Both members of a married couple express the trait of achondroplasia, the dominant inherited form of dwarfism. (The parents are heterozygous for the achondroplasia allele. Homozygous individuals die before age one of severe skeletal abnormalities.) The parents want to have a baby and they have told the genetic counselor at the testing clinic that they will abort a fetus if it does not carry a mutant achondroplasia allele. The prospective parents are concerned that they would not be able to discipline a child who became, at a young age, much taller than they are. Who should decide whether it is appropriate for this couple to select a child with achondroplasia—the government, the physicians at the testing clinic, or the couple themselves? According to the 1973 Supreme Court decision in the case of Roe v. Wade, a woman has the right to obtain an abortion for any reason during the first two trimesters of pregnancy. Even if it is legal, do you think it is ethical to abort a fetus simply because it does not carry a particular allele that most members of our society consider to be a mutation?
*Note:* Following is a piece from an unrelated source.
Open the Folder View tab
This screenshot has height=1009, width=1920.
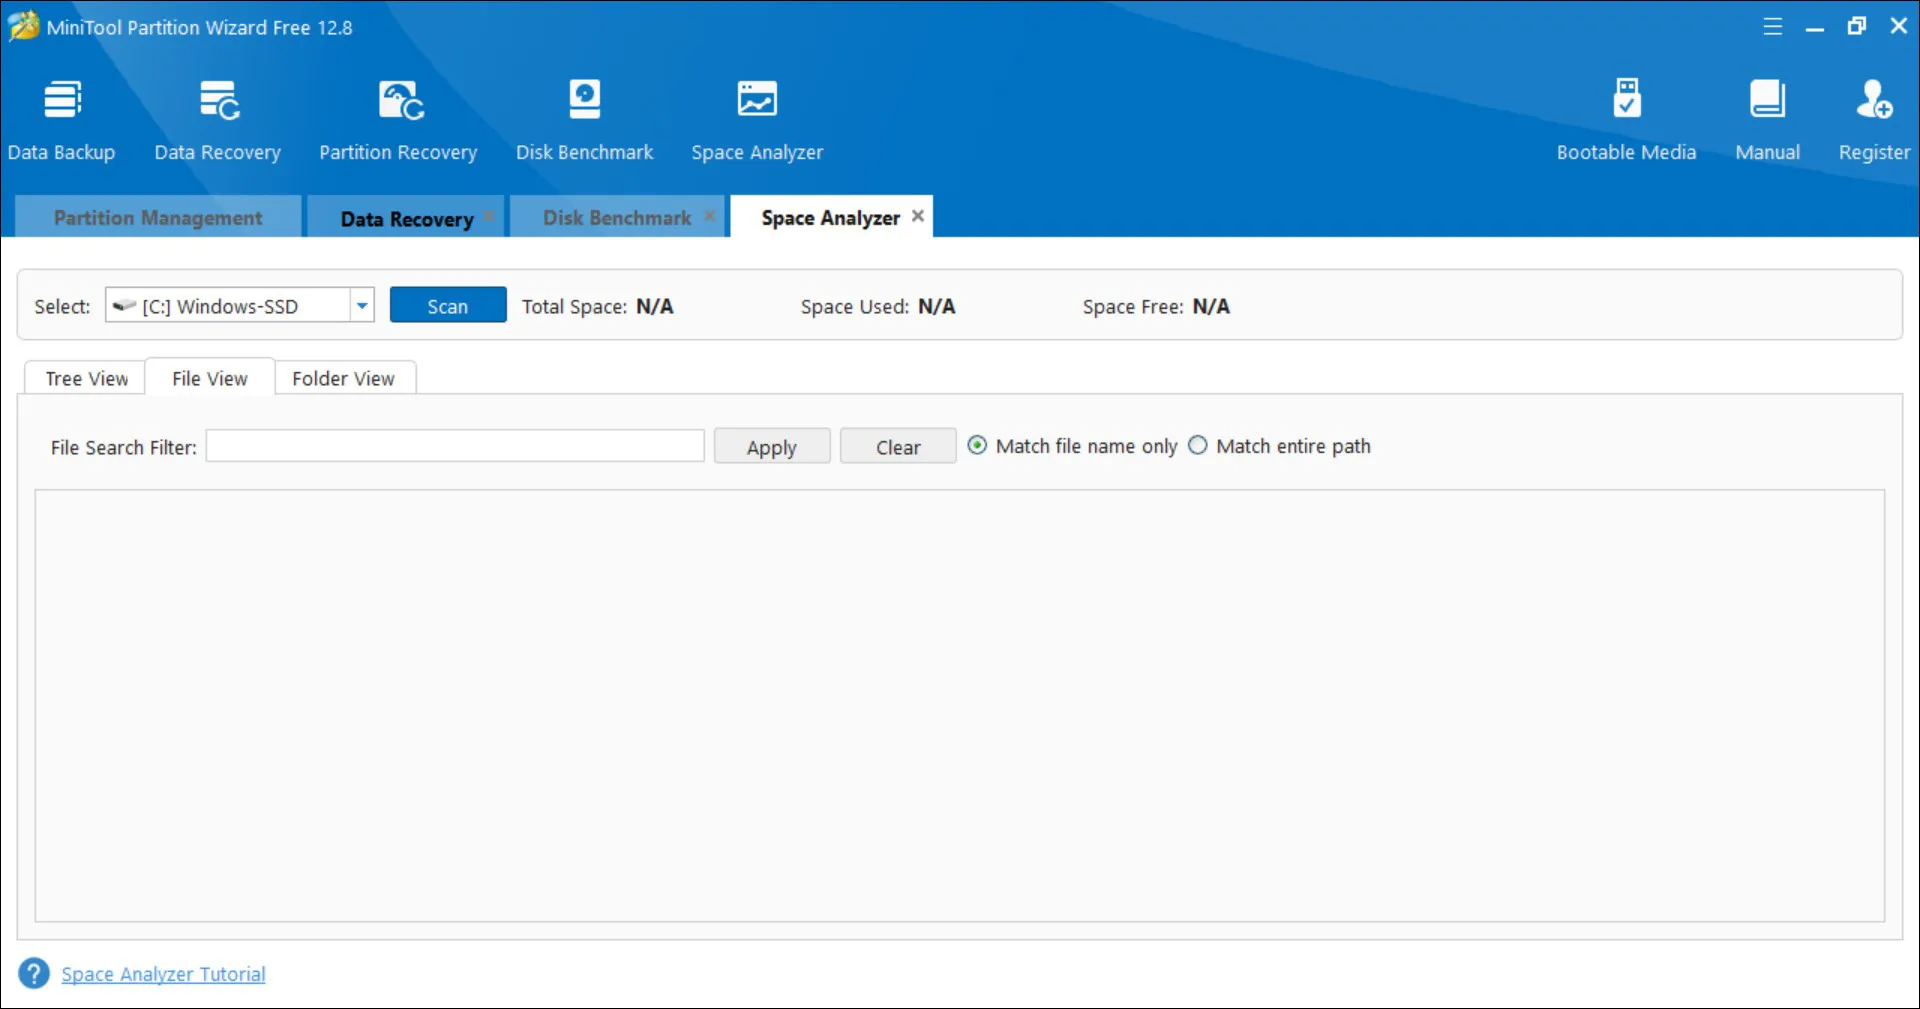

Antoine and Naomi’s first child has cystic fibrosis. They would like to have a second child but want to make sure the child does not have cystic fibrosis. After in vitro fertilization, seven embryos are screened for the presence of the disease. Of the seven, two are determined to have the disease. Prior to preimplantation, Antoine and Naomi asked the doctor to screen the remaining “healthy” five embryos for gender as they want to have only one more child, and they want that child to be a boy to carry on the family name. What would you tell the couple if you were the doctor? Is there a difference, in your opinion, between screening for a genetic disease and gender? If a genetic test for a phenotype exists, should the screening be available (e.g., if Antoine and Naomi asked to select an embryo carrying the genes to express blue eyes and blond hair, should they be able to do so)? What are some potential implications of selecting for alleles that do not have an impact on survival? What types of genetic screening, if any, should be available?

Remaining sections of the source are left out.